The PC games space is one that’s ever changing. CPU and GPU technology constantly push the boundaries beyond any other platform, but sadly, the PC also suffers the most from piracy.
Tom’s Games spoke to Yves Guillemot, Guillemot starts off with something almost all PC gamers can agree with: “The consoles at certain periods are more powerful than the PC, but the PC can improve its capacity and ability every year so the cycle changes. Generally, the PC gaming business gets better over time in these console cycles. So as we continue this cycle, graphically the PCs will continue to get better and the features will become more interesting.”

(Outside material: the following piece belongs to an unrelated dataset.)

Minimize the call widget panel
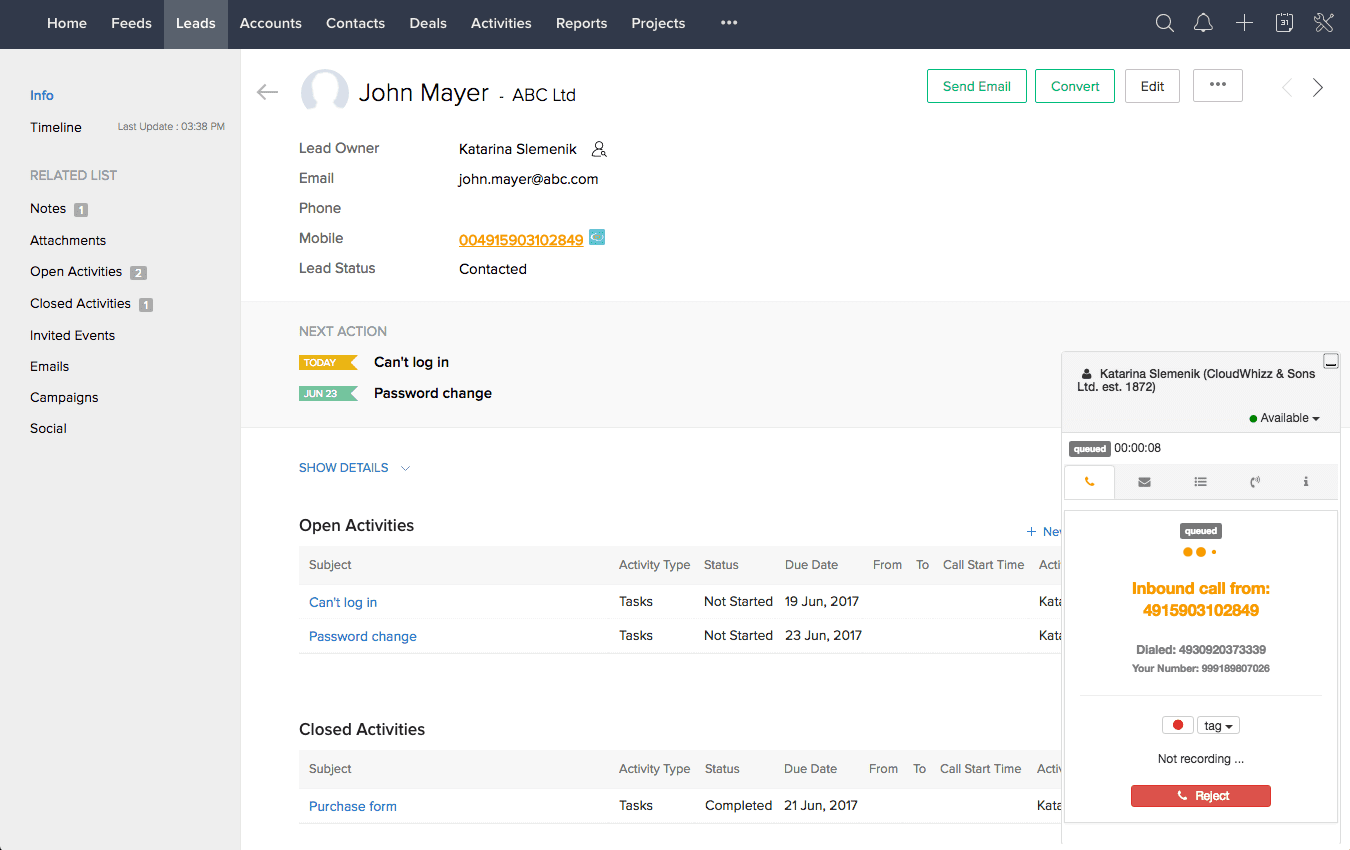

That’s where the good news ends, however, as Guillemot confirms that PC piracy is influencing the company’s developers to focus on consoles. “Piracy is enormously damaging to the market,” he said, adding that the Internet has made piracy easy to do. “So what do we do? Well, it’s better not to invest a lot of money on that particular platform.”

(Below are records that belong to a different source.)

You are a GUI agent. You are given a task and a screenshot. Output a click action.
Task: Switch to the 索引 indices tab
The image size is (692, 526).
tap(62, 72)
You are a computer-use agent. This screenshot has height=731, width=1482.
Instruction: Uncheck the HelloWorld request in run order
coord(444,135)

“We know that the developers that are creating the PC game are not going to get paid for the work they do and the games won’t break even. So we prefer to focus on platforms that maybe have less piracy and where more customers are actually paying for the content they consume,” said Guillemot. “We greatly reduced the number of people working on PC games because of that.” Ubisoft isn’t ditching PC publishing altogether, but it certainly isn’t as focused as it used to be. The company now hopes to keep PC in the running with better copy protection measures. The problem now is coming up with a system that PC gamers will accept.
“The PC gaming community is very often against any kind of system that prohibits piracy, which I have difficulty understanding. They need to help us to make sure we can invest on the PC, because if we can’t get a return on investment with PC games then we will not invest,” he explains.

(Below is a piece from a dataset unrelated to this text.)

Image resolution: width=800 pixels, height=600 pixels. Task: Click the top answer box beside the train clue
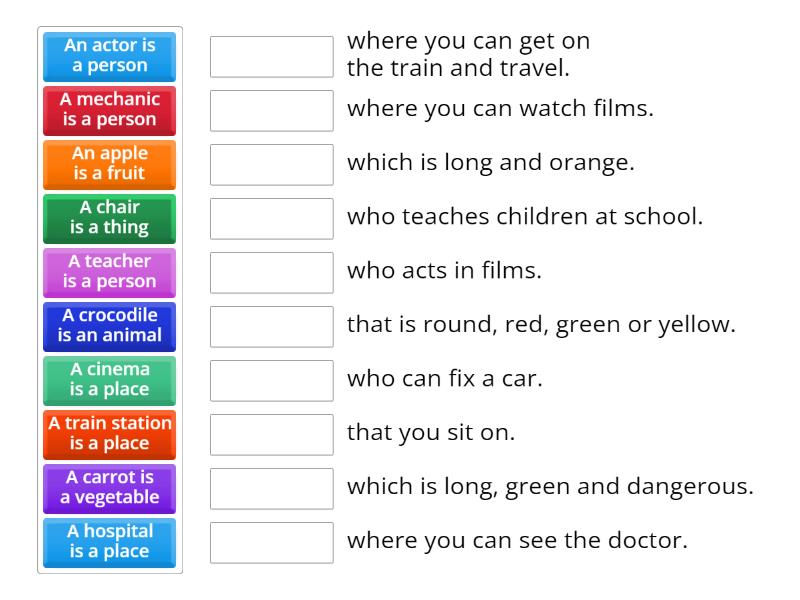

One problem is with invasive copy protections that do more to hassle the legit gamer than anything else. Guillemot said that the company is now looking for “a system that will make sure you have a better experience when you buy than game rather than when you don’t buy it.”
Until the PC market changes, there could be fewer and fewer games for platform. Guillemot calls the PC-centric Far Cry 2 game, which will also be released on Xbox 360 and PS3, an “exception.”